技术深度解析
硬核模式框架的核心是构建于Lean 4定理证明器与编程语言之上的智能体架构。Lean的元编程能力和高效内核使其完美适配“猜想发现→证明形式化”的两阶段流程。该框架通常实现一个基于搜索的智能体,通过与Lean的`Tactic`状态交互来运作。
第一阶段:猜想发现。 智能体启动于由导入理论(如基础数论、群定义)定义的环境中,没有预设的`theorem ... := by ...`目标。取而代之的是策略性探索:
1. 前向推理: 应用现有引理和定义,从已知条件生成新事实。
2. 带元变量的后向链推理: 提出包含占位符的潜在定理陈述(例如`∀ (a b : ℕ), a + b = ?x`),然后通过统一和约束求解尝试解出`?x`。
3. LLM引导的启发式搜索: 紧密集成的大语言模型(如GPT-4或Claude 3)充当启发式生成器。根据当前证明状态和上下文,它提出合理的猜想或富有成效的探索方向。关键在于,LLM的建议不被视为绝对真理,而是需要形式化系统检验的假设。
第二阶段:证明构建。 一旦生成候选猜想并被判定为有价值(例如非平凡、未被反例搜索立即证伪),智能体便切换到更传统的ATP模式。此时它有了具体目标,可以使用`simp`、`ring`、`omega`等策略及自身学习的证明搜索策略来构建可验证的证明。
该框架的关键在于关注点分离:启发式(通常基于神经网络)的猜想提议器与健全的符号验证器各司其职。这符合“神经-符号”范式,但设定了严格关卡:任何猜想都必须通过符号过滤器才能进入下一阶段。展示早期原理的相关开源项目是`lean-step`(GitHub: `lean-step`),这是一个用于训练强化学习智能体与Lean交互的工具包。虽然未完全实现硬核模式,但它为智能体学习证明搜索策略提供了基础架构,可扩展至猜想搜索。
简易模式与硬核模式之间的性能差距极为显著。该框架基准测试套件的初步结果显示,当前最先进智能体的成功率出现断崖式下跌。

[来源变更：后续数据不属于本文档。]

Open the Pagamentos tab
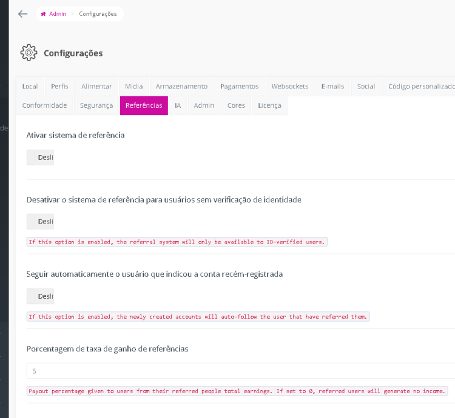Screen dimensions: 455x418 click(239, 87)
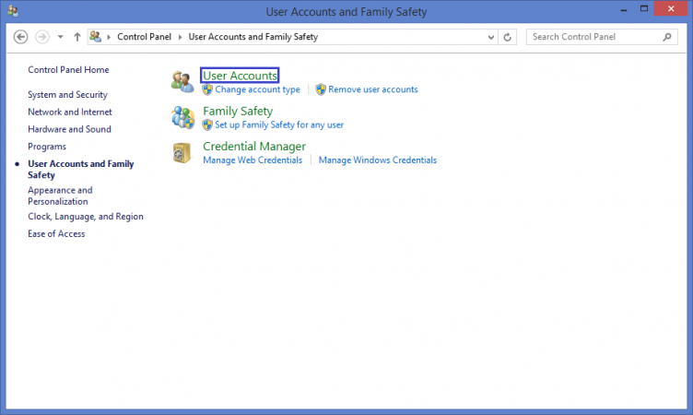Open the User Accounts heading link
Viewport: 693px width, 415px height.
tap(240, 76)
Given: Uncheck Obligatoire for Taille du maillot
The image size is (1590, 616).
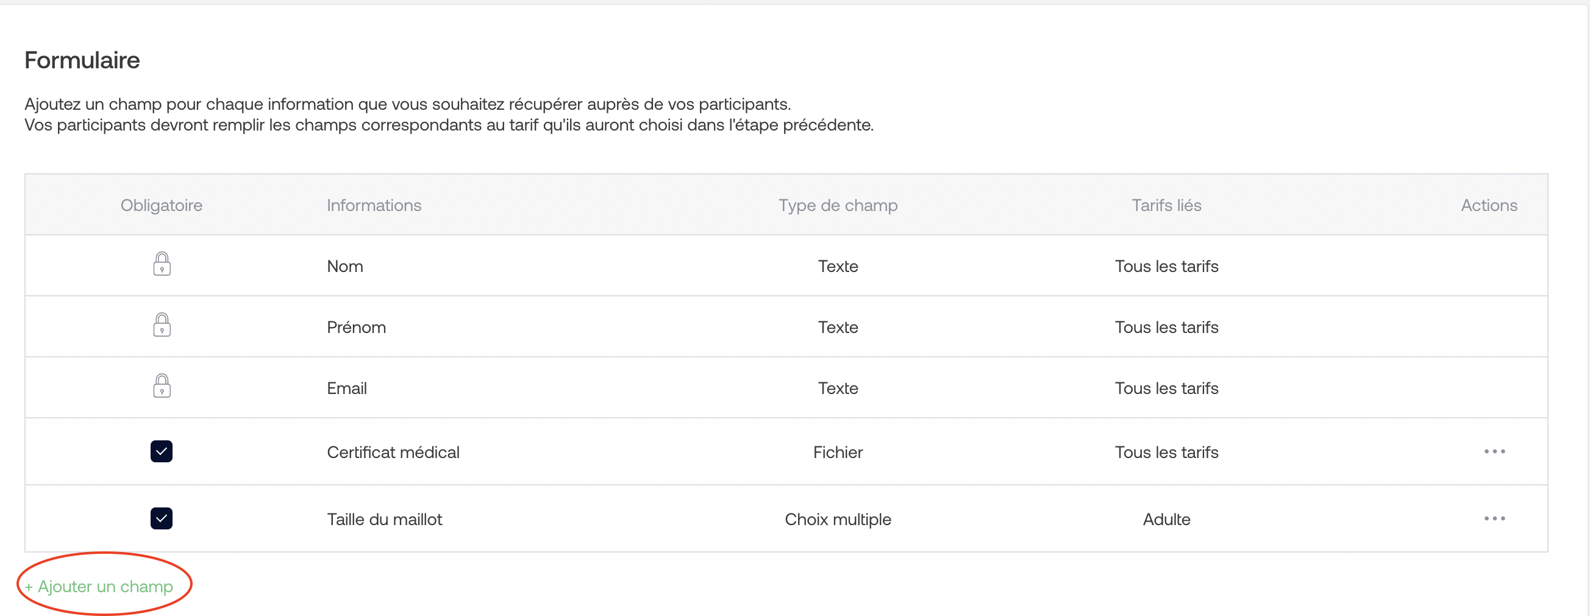Looking at the screenshot, I should point(162,519).
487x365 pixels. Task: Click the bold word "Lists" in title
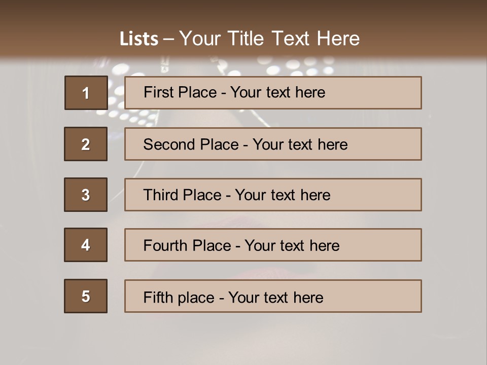click(139, 39)
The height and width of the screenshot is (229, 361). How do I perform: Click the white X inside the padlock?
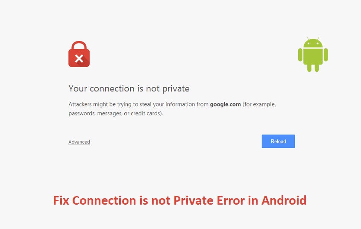[79, 59]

| 智能体 / 模型 | 简易模式(MiniF2F)成功率 | 硬核模式(提议基准)成功率 | 备注 |
|---|---|---|---|
| GPT-4 + Lean Copilot | ~42% | <5% | 极度依赖给定的定理陈述。 |
| Claude 3 Opus + 证明搜索 | ~38% | ~3% | 模式相似;形式化能力强,发现能力弱。 |
| 专用ATP系统(Vampire, E) | 在适用问题上成功率很高 | ~0% | 非为开放式猜想生成设计。 |
| 硬核模式框架 (v0.1) | 不适用 | ~12% | 在精选发现问题上的基线性能。 |
数据启示: 上表揭示,当答案不预先嵌入问题时,性能出现灾难性下滑。即使在简易模式下通过率接近40-50%的最先进LLM,在真正的发现任务中也跌至近乎零。专用的硬核模式框架虽然绝对成功率尚低,却为这项此前几乎无法测量的能力建立了非零基线。
关键参与者与案例研究
推动硬核模式评估的是一批专注于LLM与形式化方法交叉领域的学术研究员和开源开发者联盟。关键人物包括谷歌的Christian Szegedy,他在形式化数学和`LeanDojo`项目上的工作,凸显了简易模式基准测试中数据集污染的问题。来自OpenAI前数学团队的Stanislas Polu和Katherine Crowson,为理解LLM在形式推理中的局限性做出了贡献。由Albert Q. Jiang、Sean Welleck等研究者创建的`ProofNet`基准测试,是早期创建更干净、抗污染数据集的尝试,尽管它仍主要在简易模式范式下运行。
主要的案例研究是围绕Lean 4和Lean社区的开发生态系统。诸如`mathlib4`(庞大的协作数学形式化项目)这样的项目,提供了任何推理智能体都必须接受测试的核心库。从许多方面看,硬核模式框架正是对`mathlib4`贡献者需求的直接回应——他们大部分时间花在思考“接下来形式化什么”,而不仅仅是“如何形式化”。
一种竞争且互补的方法来自Meta的`Code Llama`及其在代码和数学上微调的相关模型。虽然它们在上下文学习和代码生成方面能力强大,但其评估主要基于HumanEval或MATH,这些在其领域内本质上仍属简易模式。